I-GIG Leading Step 3: Invite Your Friends

Friendships take time and trust, so take the time to become friends first before asking someone to join you in an I-GIG.

Some (especially newly arrived internationals from the Middle East, South Asia, and other places) often only feel comfortable in a same gender group. So, men should lead men’s I-GIGs and women should lead women’s I-GIGs as much as possible.

WHO: Groups can be as small as one leader and one participant or may include 3-6 participants, one leader, and another Christian. Typically, you do not want the number of Christians in the group to outnumber the non-Christians.

WHAT: Explain the purpose of getting together. Here is one idea:

“I’m inviting a few friends to take a look at what the Bible says. It’s going to be informal and relaxed. You don’t need to know anything about the Bible. I think your questions and thoughts would add a lot to the discussion. Would you like to come?”

WHERE: Look for a comfortable, convenient place to meet. If your friends don’t have cars, find a place that is within waking or biking distance from them, is on a bus line, or have someone give them rides. If they have never been to the meeting place before, perhaps you or a friend could meet them at their home and walk/bike/take the bus with them the first time.

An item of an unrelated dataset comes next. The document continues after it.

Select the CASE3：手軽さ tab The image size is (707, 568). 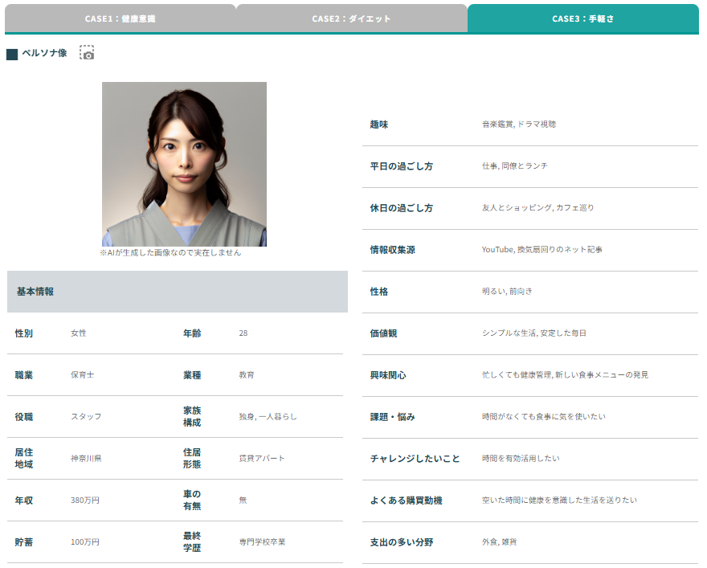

WHEN: Decide how long and how often you plan to meet. Expect 60 to 90 minute meetings, longer if you get together for a meal or snacks before or after the study. People typically don’t like to make long commitments, so see if they will come for 4 weeks and then they can decide whether to continue. If they are uncomfortable committing to 4 weeks, that’s ok. Encourage them to come to the first study and then see what they think about continuing.

You could say something like, ”Let’s meet at my apartment. Would Wednesday evenings at 7 pm work for you? We will meet for about an hour and a half, once a week, for four weeks.” The video below gives you some practical tips on how to ask and what to expect.

Their Response

Cultural differences can complicate how we understand someone’s response. In some cultures it is polite to decline the invitation the first and second time before accepting. In others, if you ask directly for a yes or no answer, the person will say “yes” so you don’t lose face, but they may not show up. So, it is important to get to know your friend and their culture before inviting them to an I-GIG.

If they say no without elaborating, you can ask if there‘s a time or place that would work in their schedule. If they provide another reason they can't go, don't pressure them. You could say something like, "OK, maybe some other time."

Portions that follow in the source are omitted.